> _WORK ITEM_
When you reach the entries below, transcribe each line word for word.

> _DATA EXCERPTS_

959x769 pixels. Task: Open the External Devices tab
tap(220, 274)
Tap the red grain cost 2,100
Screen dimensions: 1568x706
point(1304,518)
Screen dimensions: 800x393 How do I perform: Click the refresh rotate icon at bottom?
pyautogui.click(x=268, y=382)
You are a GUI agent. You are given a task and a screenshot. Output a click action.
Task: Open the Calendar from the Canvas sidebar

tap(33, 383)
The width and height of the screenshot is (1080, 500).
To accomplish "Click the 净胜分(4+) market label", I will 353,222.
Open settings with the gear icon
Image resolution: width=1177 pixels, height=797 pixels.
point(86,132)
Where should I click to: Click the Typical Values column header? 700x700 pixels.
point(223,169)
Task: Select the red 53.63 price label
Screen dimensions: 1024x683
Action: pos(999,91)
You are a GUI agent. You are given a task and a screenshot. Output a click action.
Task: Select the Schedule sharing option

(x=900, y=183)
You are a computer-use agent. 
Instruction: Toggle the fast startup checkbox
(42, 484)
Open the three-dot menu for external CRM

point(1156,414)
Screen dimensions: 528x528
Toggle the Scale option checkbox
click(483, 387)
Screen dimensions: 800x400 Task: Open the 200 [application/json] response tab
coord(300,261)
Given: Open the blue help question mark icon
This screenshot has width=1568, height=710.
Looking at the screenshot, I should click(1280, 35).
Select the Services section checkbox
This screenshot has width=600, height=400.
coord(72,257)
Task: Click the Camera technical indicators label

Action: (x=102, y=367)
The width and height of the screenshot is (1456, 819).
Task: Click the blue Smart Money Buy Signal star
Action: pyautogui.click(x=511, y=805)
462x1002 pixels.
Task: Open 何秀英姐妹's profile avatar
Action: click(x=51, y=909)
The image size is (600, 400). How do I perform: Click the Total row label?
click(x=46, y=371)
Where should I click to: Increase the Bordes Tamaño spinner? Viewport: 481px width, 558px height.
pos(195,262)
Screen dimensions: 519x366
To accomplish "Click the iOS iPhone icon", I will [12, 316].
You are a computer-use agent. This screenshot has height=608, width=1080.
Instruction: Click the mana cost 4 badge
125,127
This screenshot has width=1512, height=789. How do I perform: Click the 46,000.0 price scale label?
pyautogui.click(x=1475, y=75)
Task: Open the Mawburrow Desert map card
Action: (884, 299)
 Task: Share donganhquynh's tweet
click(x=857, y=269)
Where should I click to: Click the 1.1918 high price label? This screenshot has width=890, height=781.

> _EXPECTED OUTPUT_
959x769 pixels. Task: Open the External Devices tab
tap(220, 274)
Tap the red grain cost 2,100
Screen dimensions: 1568x706
point(1304,518)
Screen dimensions: 800x393 How do I perform: Click the refresh rotate icon at bottom?
pyautogui.click(x=268, y=382)
You are a GUI agent. You are given a task and a screenshot. Output a click action.
Task: Open the Calendar from the Canvas sidebar

tap(33, 383)
The width and height of the screenshot is (1080, 500).
To accomplish "Click the 净胜分(4+) market label", I will 353,222.
Open settings with the gear icon
Image resolution: width=1177 pixels, height=797 pixels.
point(86,132)
Where should I click to: Click the Typical Values column header? 700x700 pixels.
point(223,169)
Task: Select the red 53.63 price label
Screen dimensions: 1024x683
Action: pos(999,91)
You are a GUI agent. You are given a task and a screenshot. Output a click action.
Task: Select the Schedule sharing option

(x=900, y=183)
You are a computer-use agent. 
Instruction: Toggle the fast startup checkbox
(42, 484)
Open the three-dot menu for external CRM

point(1156,414)
Screen dimensions: 528x528
Toggle the Scale option checkbox
click(483, 387)
Screen dimensions: 800x400 Task: Open the 200 [application/json] response tab
coord(300,261)
Given: Open the blue help question mark icon
This screenshot has width=1568, height=710.
Looking at the screenshot, I should click(1280, 35).
Select the Services section checkbox
This screenshot has width=600, height=400.
coord(72,257)
Task: Click the Camera technical indicators label

Action: (x=102, y=367)
The width and height of the screenshot is (1456, 819).
Task: Click the blue Smart Money Buy Signal star
Action: pyautogui.click(x=511, y=805)
462x1002 pixels.
Task: Open 何秀英姐妹's profile avatar
Action: click(x=51, y=909)
The image size is (600, 400). How do I perform: Click the Total row label?
click(x=46, y=371)
Where should I click to: Increase the Bordes Tamaño spinner? Viewport: 481px width, 558px height.
pos(195,262)
Screen dimensions: 519x366
To accomplish "Click the iOS iPhone icon", I will [12, 316].
You are a computer-use agent. This screenshot has height=608, width=1080.
Instruction: Click the mana cost 4 badge
125,127
This screenshot has width=1512, height=789. How do I perform: Click the 46,000.0 price scale label?
pyautogui.click(x=1475, y=75)
Task: Open the Mawburrow Desert map card
Action: (884, 299)
 Task: Share donganhquynh's tweet
click(x=857, y=269)
Where should I click to: Click the 1.1918 high price label? This screenshot has width=890, height=781.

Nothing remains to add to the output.